------ EXCERPT PROVIDED ------

Britain hit with H5N1 bird flu

05-02-2007 | |
Britain hit with H5N1 bird flu

It has been confirmed that the H5N1 bird flu virus has been detected for the first time on a British poultry farm after 2,500 turkeys died.

According to Britain’s Deputy Chief Veterinary Officer, Fred Landeg, all 159,000 turkeys were slaughtered on the farm in Holton in Suffolk, about 130 miles northeast of London, and that he expects the outbreak to be contained. In addition, restrictions on the movement of poultry have been put into effect order to prevent the spread of deadly bird flu from eastern England.
Department of Environment, Food and Rural Affairs (Defra) said the virus was the same pathogenic Asian strain found last month in Hungary, where an outbreak among geese prompted the slaughter of thousands of birds.
Experts stressed the situation did not pose a public health threat. Workers at Bernard Matthews-owned farm have been offered antiviral drugs and are wearing protective clothing, said Health Protection Agency virologist Maria Zambon. She added that the virus does not transmit easily to humans and has not been found to be transmitted through food.
This outbreak is the first case of H5N1 among European poultry since hundreds of turkeys died at a farm in eastern France about a year ago. Bird shows, markets and pigeon racing have been cancelled until further notice.

------ THE DATA ------

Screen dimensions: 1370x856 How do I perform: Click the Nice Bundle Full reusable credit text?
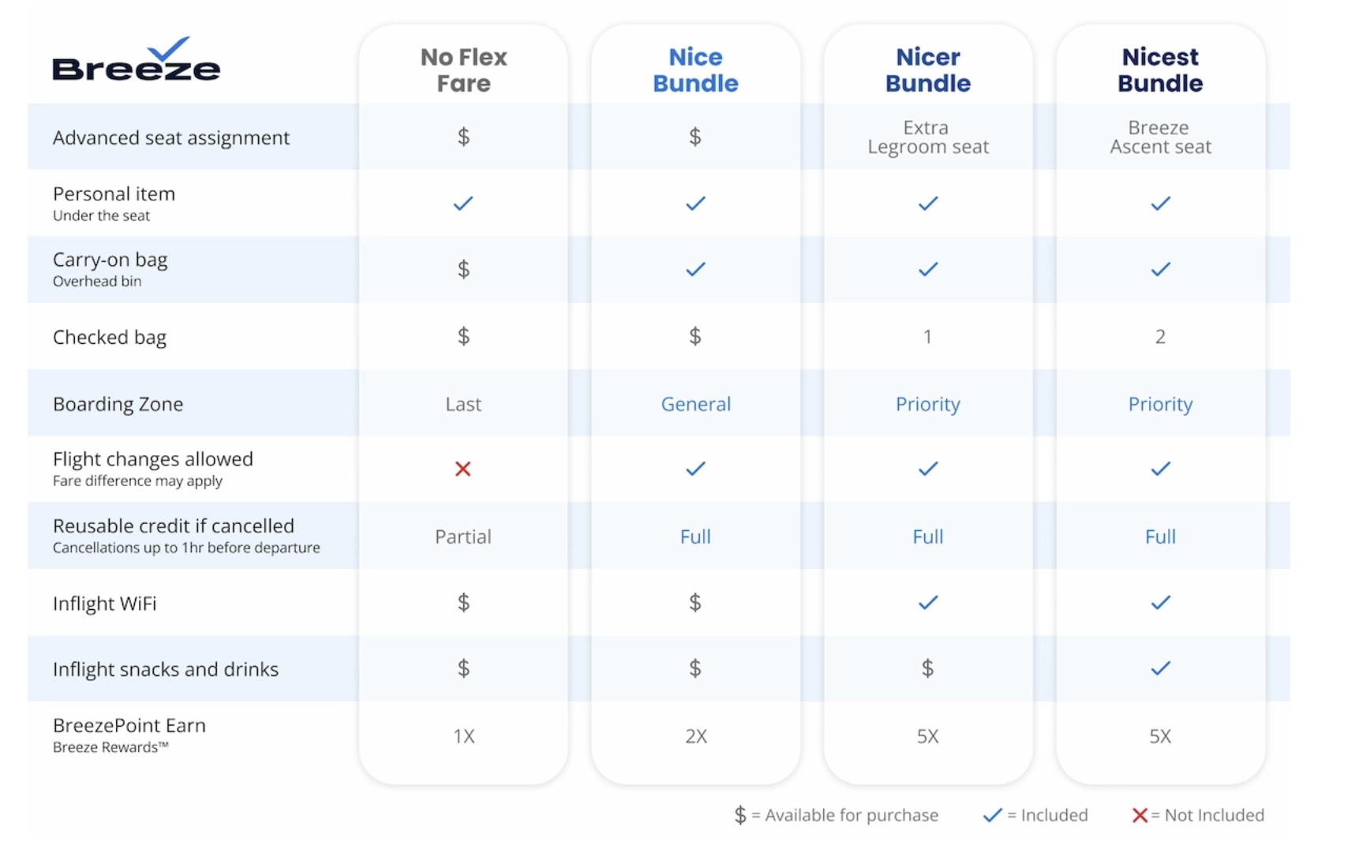point(695,536)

------

EXERCISE PROMPT:
Reproduce the article on the H5N1 bird flu outbreak in Britain in full, word for word, from the headline through the final sentence.

EXERCISE ANSWER:
Britain hit with H5N1 bird flu

05-02-2007 | |
Britain hit with H5N1 bird flu

It has been confirmed that the H5N1 bird flu virus has been detected for the first time on a British poultry farm after 2,500 turkeys died.

According to Britain’s Deputy Chief Veterinary Officer, Fred Landeg, all 159,000 turkeys were slaughtered on the farm in Holton in Suffolk, about 130 miles northeast of London, and that he expects the outbreak to be contained. In addition, restrictions on the movement of poultry have been put into effect order to prevent the spread of deadly bird flu from eastern England.
Department of Environment, Food and Rural Affairs (Defra) said the virus was the same pathogenic Asian strain found last month in Hungary, where an outbreak among geese prompted the slaughter of thousands of birds.
Experts stressed the situation did not pose a public health threat. Workers at Bernard Matthews-owned farm have been offered antiviral drugs and are wearing protective clothing, said Health Protection Agency virologist Maria Zambon. She added that the virus does not transmit easily to humans and has not been found to be transmitted through food.
This outbreak is the first case of H5N1 among European poultry since hundreds of turkeys died at a farm in eastern France about a year ago. Bird shows, markets and pigeon racing have been cancelled until further notice.